Without -use_fast_math, I see that the saturation is successfully merged with the addition for result1. This looks like a case where the merging does not happen with the .ftz variant of fadd. I cannot think of a reason for this. The optimization may erroneously not be applied for variants other than the default variant of fadd. I would file a bug for this.

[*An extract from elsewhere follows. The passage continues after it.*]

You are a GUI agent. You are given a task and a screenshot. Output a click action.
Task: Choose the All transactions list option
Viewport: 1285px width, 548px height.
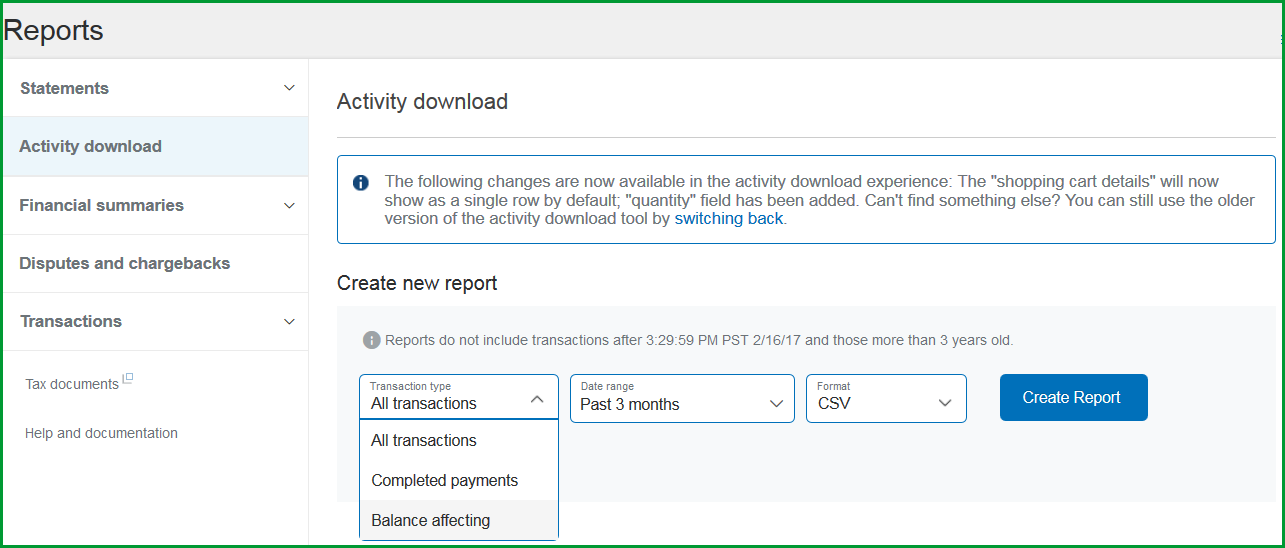point(424,440)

I don’t think the expectation is realistic because 6.2831854820251464844 * 0.15915493667125701904 != 1.0. As for why the two multiplications are not merged: there may be a phase-ordering issue where __cosf is expanded late (the expansion is GPU architecture specific; on older architectures this expands into RRO, MUFU.COS), after constant propagation. In addition, other than for FMA merging, the CUDA compiler used to be quite conservative regarding the merging floating-point operations (consider issues of intermediate overflow, for example, which could make the behavior quite different between merged and unmerged versions here). Given that -use_fast_mathis specified in the actual use case, one might argue that the merging of the two FMULs is appropriate, because adherence to “as-is” requirements is relaxed with that compilation flag. Consider filing an enhancement request (RFE) for this.

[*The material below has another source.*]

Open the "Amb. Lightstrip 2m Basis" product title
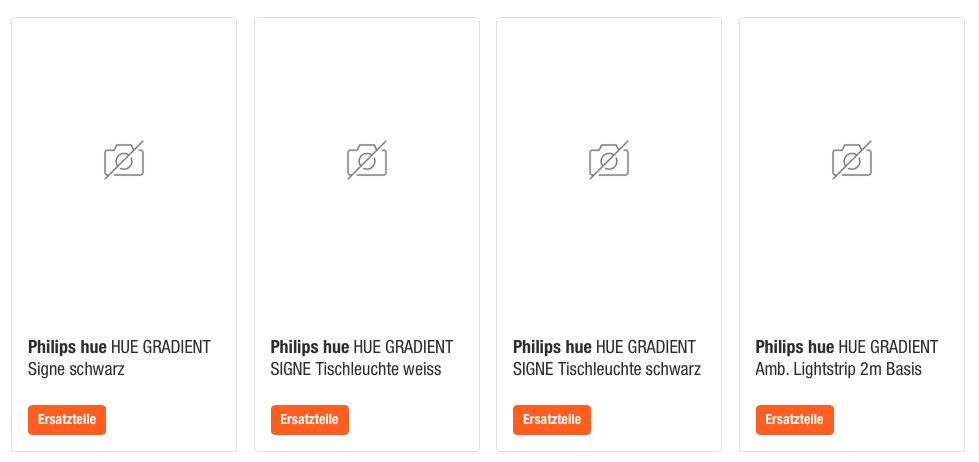979x462 pixels. 838,370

As for result3, collapsing this into code equivalent to that for result4 is the kind of reasoning that is trivial for a human to do, but probably poses interesting issues inside a compiler. A specialized peephole optimization seems feasible but adding to an ever-growing list of peephole optimizations may not be desirable. A more generalized approach based on range tracking of floating-point data is likely challenging and expensive, with not much resulting speed-up on average, so unfavorable trade-off. You might want to consider filing an enhancement request (RFE), though. The CUDA compiler team may have a different take than I provided here.
Thanks for the feedback.
I was wondering what the counter example for result2 would be, and the possibility of intermediate overflow makes sense.
In my use case I am calling cos(pi*saturate(x)), but the multiplications are still not merged. I’ll look into filing some bug/enhancement requests.